A proposito di valutazione delle informazioni. Questo studio si basa su testi brevi e decontestualizzati. Ma per valutare l’informazione che ci viene presentata ci basiamo anche sul contesto.
È vero: il contesto è molto importante e credo molto in quella che chiamo “filologia dell’informazione digitale”, la capacità di leggere criticamente le informazioni, di ricostruire il loro percorso. Ma quanto sono diffuse queste capacità, nella popolazione mondiale, europea o svizzera? Quante persone sono in grado di distinguere un’informazione vera da una falsa in base al contesto?
Ma c’è un altro problema: nel momento in cui la generazione dei contenuti diventa così semplice ed economica, posso generare non solo il testo di un singolo tweet, ma una intera personalità digitale con account su più social media, con anche immagini e video fasulli. In un simile contesto, quali sono le competenze utili per riconoscere la disinformazione?
Però un conto è prendere per vera un’informazione falsa, un altro è lasciarsene influenzare e cambiare idea su un determinato argomento.
È vero, non sappiamo fino a che livello un’informazione falsa riesca a passare e a influenzare l’opinione pubblica, cambiando ad esempio le intenzioni di voto di una parte significativa della popolazione. Ma anche se non siamo in grado di misurarlo sappiamo che è successo, negli Stati Uniti e in Gran Bretagna, con le elezioni di Trump e il referendum sulla Brexit.

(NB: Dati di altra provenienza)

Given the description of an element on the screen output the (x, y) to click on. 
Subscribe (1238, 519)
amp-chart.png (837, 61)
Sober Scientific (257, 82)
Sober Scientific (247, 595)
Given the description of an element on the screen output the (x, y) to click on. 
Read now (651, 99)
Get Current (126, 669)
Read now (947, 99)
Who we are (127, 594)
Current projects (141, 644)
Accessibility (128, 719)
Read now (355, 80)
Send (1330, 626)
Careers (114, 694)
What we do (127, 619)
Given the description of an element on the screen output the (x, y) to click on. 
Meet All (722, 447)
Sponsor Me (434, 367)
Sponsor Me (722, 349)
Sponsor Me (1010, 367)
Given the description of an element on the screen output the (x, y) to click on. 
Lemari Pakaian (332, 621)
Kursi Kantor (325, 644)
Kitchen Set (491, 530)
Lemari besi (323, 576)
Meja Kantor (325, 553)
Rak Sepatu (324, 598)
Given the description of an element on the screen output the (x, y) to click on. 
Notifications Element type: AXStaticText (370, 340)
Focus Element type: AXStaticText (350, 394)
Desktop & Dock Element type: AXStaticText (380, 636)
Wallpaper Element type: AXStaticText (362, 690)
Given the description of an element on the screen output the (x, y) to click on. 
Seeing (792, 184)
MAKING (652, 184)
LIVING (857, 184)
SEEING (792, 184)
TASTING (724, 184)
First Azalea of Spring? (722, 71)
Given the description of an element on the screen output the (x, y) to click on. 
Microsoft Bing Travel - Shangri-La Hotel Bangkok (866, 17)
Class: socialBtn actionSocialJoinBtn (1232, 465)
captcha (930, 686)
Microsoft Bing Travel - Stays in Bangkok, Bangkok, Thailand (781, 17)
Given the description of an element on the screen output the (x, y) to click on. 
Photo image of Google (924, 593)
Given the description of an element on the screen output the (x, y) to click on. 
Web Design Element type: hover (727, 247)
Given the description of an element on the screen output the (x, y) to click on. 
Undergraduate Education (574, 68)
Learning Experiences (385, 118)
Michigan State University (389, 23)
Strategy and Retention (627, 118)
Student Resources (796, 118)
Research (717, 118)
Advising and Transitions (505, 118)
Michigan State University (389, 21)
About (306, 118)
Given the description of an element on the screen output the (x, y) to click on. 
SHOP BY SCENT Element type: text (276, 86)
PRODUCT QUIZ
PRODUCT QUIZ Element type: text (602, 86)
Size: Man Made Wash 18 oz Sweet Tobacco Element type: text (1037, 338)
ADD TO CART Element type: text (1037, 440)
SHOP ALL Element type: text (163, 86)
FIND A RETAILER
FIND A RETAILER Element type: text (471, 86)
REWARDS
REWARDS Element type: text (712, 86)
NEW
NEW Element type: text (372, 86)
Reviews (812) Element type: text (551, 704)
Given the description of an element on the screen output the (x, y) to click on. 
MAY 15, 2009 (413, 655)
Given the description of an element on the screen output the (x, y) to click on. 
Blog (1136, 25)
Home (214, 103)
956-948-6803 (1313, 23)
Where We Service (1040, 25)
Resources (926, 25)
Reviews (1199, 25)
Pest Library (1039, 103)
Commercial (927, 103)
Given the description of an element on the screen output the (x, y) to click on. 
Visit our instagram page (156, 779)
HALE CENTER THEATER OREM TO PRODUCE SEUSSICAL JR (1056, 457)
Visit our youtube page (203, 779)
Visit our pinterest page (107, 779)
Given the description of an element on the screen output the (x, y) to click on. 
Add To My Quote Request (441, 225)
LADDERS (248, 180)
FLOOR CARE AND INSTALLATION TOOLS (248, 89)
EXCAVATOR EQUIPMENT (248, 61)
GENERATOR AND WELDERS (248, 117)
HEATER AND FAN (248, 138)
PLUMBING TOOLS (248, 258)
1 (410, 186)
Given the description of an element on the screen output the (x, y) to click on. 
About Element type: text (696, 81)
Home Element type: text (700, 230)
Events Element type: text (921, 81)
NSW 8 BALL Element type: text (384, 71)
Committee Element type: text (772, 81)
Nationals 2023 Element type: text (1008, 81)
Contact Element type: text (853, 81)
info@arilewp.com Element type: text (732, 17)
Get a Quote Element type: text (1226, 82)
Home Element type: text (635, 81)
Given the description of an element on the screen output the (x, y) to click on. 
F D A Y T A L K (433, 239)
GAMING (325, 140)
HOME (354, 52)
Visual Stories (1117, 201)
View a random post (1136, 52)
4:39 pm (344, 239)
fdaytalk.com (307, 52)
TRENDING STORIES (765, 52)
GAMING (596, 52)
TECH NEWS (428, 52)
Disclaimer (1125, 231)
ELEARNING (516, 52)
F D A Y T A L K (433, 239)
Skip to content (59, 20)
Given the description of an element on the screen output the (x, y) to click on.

Del resto sarebbe impensabile allestire uno studio empirico in cui si prova a influenzare l’esito di una votazione con una campagna di disinformazione mirata. Noi per primi lo riteniamo immorale, e nessuna università o istituto di ricerca con un minimo di buon senso approverebbe mai una simile proposta. Ma è interessante notare che questo rifiuto si baserebbe fondamentalmente sul buon senso, perché si tratta di un tipo di ricerca che in Svizzera è molto meno regolata rispetto alla ricerca medica, dove i limiti sono ben stabiliti. È un’altra dimostrazione del fatto che non siamo preparati, a livello normativo e in generale come società, a questi sviluppi tecnologici.
Dobbiamo preoccuparci seriamente, quindi.
Non sono un catastrofista ma sì, sono oggettivamente preoccupato perché non siamo preparati a gestire questa cosa. Si è parlato di una moratoria di sei mesi sullo sviluppo di nuovi sistemi di IA, ma dal punto di vista sociale avremmo bisogno di almeno sei anni per prepararci.
Viviamo in un sistema di democrazia liberale, il che significa che le volontà, le visioni e le priorità etiche dei cittadini definiscono in linea di principio l’agire della politica portandoci a regole condivise di convivenza e di normazione dello sviluppo scientifico e tecnologico. Questo sistema può ancora funzionare, di fronte a uno sviluppo tecnologico così rapido? Oppure la nostra capacità di produrre innovazione tecnologica ha ormai superato, e di molto, la nostra capacità di utilizzare questa tecnologia in maniera socialmente responsabile? Le IA generative rappresentano un punto di svolta: qualcosa che può agevolare la prosecuzione della specie umana e migliorare le nostre vite, o diventare concausa della fine della nostra specie – o quantomeno della nostra cultura. L’esito dipende dalle nostre scelte, e dalla nostra capacità di rispondere responsabilmente a questa sfida.